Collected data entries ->
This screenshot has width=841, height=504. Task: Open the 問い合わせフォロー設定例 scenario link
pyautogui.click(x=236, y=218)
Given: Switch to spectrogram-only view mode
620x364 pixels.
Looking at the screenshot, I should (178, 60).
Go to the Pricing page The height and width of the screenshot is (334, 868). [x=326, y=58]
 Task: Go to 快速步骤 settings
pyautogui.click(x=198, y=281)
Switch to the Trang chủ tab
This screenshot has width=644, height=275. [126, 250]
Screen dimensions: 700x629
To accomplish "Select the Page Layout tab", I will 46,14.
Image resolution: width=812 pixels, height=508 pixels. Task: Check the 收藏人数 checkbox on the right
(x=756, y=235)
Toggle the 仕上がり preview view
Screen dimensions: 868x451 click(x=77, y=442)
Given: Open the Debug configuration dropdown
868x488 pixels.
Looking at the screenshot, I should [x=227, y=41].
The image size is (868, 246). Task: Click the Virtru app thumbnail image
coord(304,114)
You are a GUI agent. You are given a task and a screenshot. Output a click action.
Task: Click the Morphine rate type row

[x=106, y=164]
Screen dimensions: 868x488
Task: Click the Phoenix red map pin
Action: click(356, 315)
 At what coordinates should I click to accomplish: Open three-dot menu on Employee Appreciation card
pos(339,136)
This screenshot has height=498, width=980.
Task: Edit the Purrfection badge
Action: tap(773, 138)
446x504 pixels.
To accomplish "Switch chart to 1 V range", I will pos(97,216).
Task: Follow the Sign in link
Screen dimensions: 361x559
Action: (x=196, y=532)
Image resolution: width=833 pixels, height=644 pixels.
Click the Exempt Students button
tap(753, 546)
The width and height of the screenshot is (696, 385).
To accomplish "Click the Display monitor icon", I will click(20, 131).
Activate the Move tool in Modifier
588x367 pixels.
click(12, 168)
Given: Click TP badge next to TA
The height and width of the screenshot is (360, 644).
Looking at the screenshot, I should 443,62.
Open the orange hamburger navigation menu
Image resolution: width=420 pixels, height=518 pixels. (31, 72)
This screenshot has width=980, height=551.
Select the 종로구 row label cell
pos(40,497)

What you have to do -> All of the records should be transcribed exactly, with nothing left out.

Expected answer ->
This screenshot has width=841, height=504. Task: Open the 問い合わせフォロー設定例 scenario link
pyautogui.click(x=236, y=218)
Given: Switch to spectrogram-only view mode
620x364 pixels.
Looking at the screenshot, I should (178, 60).
Go to the Pricing page The height and width of the screenshot is (334, 868). [x=326, y=58]
 Task: Go to 快速步骤 settings
pyautogui.click(x=198, y=281)
Switch to the Trang chủ tab
This screenshot has width=644, height=275. [126, 250]
Screen dimensions: 700x629
To accomplish "Select the Page Layout tab", I will 46,14.
Image resolution: width=812 pixels, height=508 pixels. Task: Check the 收藏人数 checkbox on the right
(x=756, y=235)
Toggle the 仕上がり preview view
Screen dimensions: 868x451 click(x=77, y=442)
Given: Open the Debug configuration dropdown
868x488 pixels.
Looking at the screenshot, I should [x=227, y=41].
The image size is (868, 246). Task: Click the Virtru app thumbnail image
coord(304,114)
You are a GUI agent. You are given a task and a screenshot. Output a click action.
Task: Click the Morphine rate type row

[x=106, y=164]
Screen dimensions: 868x488
Task: Click the Phoenix red map pin
Action: click(356, 315)
 At what coordinates should I click to accomplish: Open three-dot menu on Employee Appreciation card
pos(339,136)
This screenshot has height=498, width=980.
Task: Edit the Purrfection badge
Action: tap(773, 138)
446x504 pixels.
To accomplish "Switch chart to 1 V range", I will pos(97,216).
Task: Follow the Sign in link
Screen dimensions: 361x559
Action: (x=196, y=532)
Image resolution: width=833 pixels, height=644 pixels.
Click the Exempt Students button
tap(753, 546)
The width and height of the screenshot is (696, 385).
To accomplish "Click the Display monitor icon", I will click(20, 131).
Activate the Move tool in Modifier
588x367 pixels.
click(12, 168)
Given: Click TP badge next to TA
The height and width of the screenshot is (360, 644).
Looking at the screenshot, I should 443,62.
Open the orange hamburger navigation menu
Image resolution: width=420 pixels, height=518 pixels. (31, 72)
This screenshot has width=980, height=551.
Select the 종로구 row label cell
pos(40,497)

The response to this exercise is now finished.